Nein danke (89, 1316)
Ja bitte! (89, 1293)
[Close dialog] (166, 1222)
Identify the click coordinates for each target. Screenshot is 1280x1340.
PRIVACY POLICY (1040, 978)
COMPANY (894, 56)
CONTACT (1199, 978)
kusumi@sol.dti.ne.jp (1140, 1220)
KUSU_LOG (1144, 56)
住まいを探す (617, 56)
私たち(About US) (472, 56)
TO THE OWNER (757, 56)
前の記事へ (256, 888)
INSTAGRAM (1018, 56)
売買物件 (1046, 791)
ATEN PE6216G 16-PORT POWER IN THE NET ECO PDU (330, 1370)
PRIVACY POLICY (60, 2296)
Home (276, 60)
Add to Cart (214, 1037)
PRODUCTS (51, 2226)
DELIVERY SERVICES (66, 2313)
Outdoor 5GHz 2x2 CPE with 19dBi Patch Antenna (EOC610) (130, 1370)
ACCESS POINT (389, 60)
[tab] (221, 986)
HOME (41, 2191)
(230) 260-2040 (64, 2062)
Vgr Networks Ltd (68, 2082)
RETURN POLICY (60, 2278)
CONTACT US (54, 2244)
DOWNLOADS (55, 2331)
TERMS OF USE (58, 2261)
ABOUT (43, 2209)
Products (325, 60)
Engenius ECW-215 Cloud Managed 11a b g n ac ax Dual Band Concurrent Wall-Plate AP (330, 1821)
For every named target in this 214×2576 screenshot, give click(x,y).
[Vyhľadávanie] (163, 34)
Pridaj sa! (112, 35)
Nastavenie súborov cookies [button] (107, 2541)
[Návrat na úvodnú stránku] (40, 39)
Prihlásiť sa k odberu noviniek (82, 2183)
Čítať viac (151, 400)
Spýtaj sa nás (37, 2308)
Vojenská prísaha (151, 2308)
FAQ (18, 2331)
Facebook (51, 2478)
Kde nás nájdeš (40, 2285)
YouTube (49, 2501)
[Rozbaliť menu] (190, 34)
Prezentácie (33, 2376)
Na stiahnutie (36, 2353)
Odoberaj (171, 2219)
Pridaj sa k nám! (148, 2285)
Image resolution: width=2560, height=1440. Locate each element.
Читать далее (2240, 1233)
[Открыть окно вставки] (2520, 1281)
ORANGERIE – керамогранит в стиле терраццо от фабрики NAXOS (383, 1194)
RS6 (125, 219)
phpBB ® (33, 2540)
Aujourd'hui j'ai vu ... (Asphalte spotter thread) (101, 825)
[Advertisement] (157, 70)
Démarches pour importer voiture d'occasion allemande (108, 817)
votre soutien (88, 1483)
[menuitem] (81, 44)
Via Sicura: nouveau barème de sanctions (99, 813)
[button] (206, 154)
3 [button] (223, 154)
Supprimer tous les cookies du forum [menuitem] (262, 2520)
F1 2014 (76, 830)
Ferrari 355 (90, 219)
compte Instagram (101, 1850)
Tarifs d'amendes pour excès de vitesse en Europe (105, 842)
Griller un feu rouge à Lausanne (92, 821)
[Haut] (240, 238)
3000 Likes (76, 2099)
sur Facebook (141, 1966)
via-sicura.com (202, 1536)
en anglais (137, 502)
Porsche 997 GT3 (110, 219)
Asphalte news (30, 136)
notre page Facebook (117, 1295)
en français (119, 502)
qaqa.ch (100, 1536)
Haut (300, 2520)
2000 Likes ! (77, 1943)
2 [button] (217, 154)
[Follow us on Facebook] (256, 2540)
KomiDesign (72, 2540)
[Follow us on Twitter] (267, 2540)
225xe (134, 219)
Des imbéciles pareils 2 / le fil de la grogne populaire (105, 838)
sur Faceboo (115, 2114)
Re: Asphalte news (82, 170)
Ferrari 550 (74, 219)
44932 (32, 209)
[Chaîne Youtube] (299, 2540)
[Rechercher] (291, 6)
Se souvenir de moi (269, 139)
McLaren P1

━━━

WHAT TO PRODUCE:
Using the data above, tally each line in which "Facebook" appears and give the number with no other words.

THE ANSWER:
4